When we went down to Mercy in Baltimore and looked at the new models for NICU care, believe it or not there were private rooms for the NICU. NICUs were always these pods of 10 or 15 beds. Now, we’re going to have private rooms, a 40-bed NICU. Even with a baby as young as 25 weeks, the family will be able to stay there.
Penkunas: That’s incredible. That’s such a huge commitment and dedication by a hospital because of the expenses.
Dr. Oken: Space, a huge expense. We have a very, very nice donor who made the donation for the NICU in the Alex Grass Building. Actually the Grass Foundation provided this new unit up there. It’s going to be state of the art — but really, it’s for the families. The hospital I think has recognized that women and children services are huge. You know, I think we had a decent facility. Now we’ll have a great facility.
Lucas: I was actually very impressed [with the current facility]. I was thinking that it would be just like a regular hospital room and it was a suite. So it was very roomy. As soon as the baby was born, they had him testing vitals and giving Vitamin K shots and all that stuff in an area very close to me and then there was the bathroom suite with the Jacuzzi tub. Even when I was laboring and my husband couldn’t do anything, he was very comfortably sitting there watching the game on TV. We were very pleasantly surprised.
Dr. Oken: I think historically women and children’s services have been on the back burner. Pinnacle has been a leader in the field in the area with close to 4,000 births a year. Pinnacle has really made that commitment to stay there and keep the facilities. It’s been a passion of mine for the last several years to get this done and I think the administration. I think what you see on that end too is the donors. People willing to give. Our goal for the funding can be obtained. It just shows how willing people are for this kind of thing. It’s always been about cancer. And not that it shouldn’t be about cancer, orthopedics, and hearts, but now it’s also about women and babies.
Lucas: I have one more question.

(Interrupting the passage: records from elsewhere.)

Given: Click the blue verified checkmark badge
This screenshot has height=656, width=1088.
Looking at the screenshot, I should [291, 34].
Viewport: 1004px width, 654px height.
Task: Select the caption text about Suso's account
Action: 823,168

Out of the thousands of births that you have witnessed or partook in, do you have one or two that stick out?
Dr. Oken: Yeah, my own kids. I didn’t deliver my oldest, but my other three. My wife would say I didn’t deliver them, but I was there and helped her. They were actually very easy, but it was fun. I think OB in general 99 percent of the time is fun and exciting. It’s the times that it’s not that it gets to be stressful, but 99 percent of the time it’s great. I wouldn’t do any other job.
Penkunas: You’re bringing a new life into the world.
Dr. Oken: It’s a great job. It’s fun. But it can be stressful.
Penkunas: Because you’re just bringing a new life into the world, or trying to.
Dr. Oken: And I think people expect outcomes to always be perfect. We would love for them to always be perfect, but it’s not always. That’s why I think you need a facility that can provide when things don’t go as planned. And they don’t go by the book and by the birth plan that you’re prepared for. I think it also speaks to the experience of the hospital and the people you’re working with. If you’re at a place that only does a couple hundred deliveries a year, they don’t see everything.
Penkunas: So this new facility. When is it opening?
Dr. Oken: It’s opening in phases. The post‑partum is opening. [addressing Carley Lucas] For your next baby, it will be nicer.
Penkunas: Let’s not rush her. We just got her back.
Dr. Oken: You know, when they start coming and they —
Penkunas: Come one after another.
Dr. Oken: The post-partum part will be probably December. And then the NICU will be within — by the end of the year, by the end of ‘19.